La mujer del vestido rojo: una mañana en San Rafael
—¿Por qué no te vas de una vez? —escuché la voz quebrada de mi madre desde la cocina, mientras yo, temblando, cerraba la puerta de casa. El frío de la mañana en San Rafael me golpeó como un cachetazo. Caminé rápido hacia la estación, con el corazón apretado y la cabeza llena de preguntas. No era la primera vez que discutíamos, pero esa vez sentí que algo se había roto para siempre.
La estación «Norte» estaba casi vacía, salvo por una figura que destacaba entre el gris del andén y las hojas secas que el viento mendocino arrastraba sin piedad. Era una mujer joven, parada justo al borde del andén, con un vestido rojo intenso que parecía desafiar el invierno. Tenía el cabello oscuro recogido en un rodete desprolijo y unos auriculares blancos colgando, aunque juraría que no escuchaba música. Sus ojos miraban al horizonte, perdidos, como si esperara algo que nunca iba a llegar.

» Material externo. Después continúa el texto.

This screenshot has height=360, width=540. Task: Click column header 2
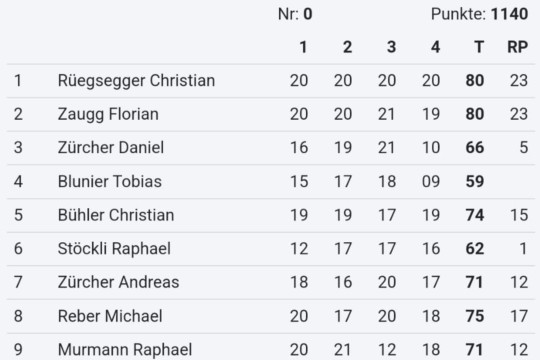point(347,47)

Me acerqué despacio, sin saber bien por qué. Tal vez porque necesitaba distraerme de mis propios problemas, o porque su soledad me resultó familiar. Cuando estuve a su lado, sentí el perfume dulce de su pelo mezclado con el olor a tierra mojada. No me animaba a hablarle, pero ella giró y me miró directo a los ojos.
—¿Vos también estás esperando algo que no llega? —preguntó con una voz suave pero firme.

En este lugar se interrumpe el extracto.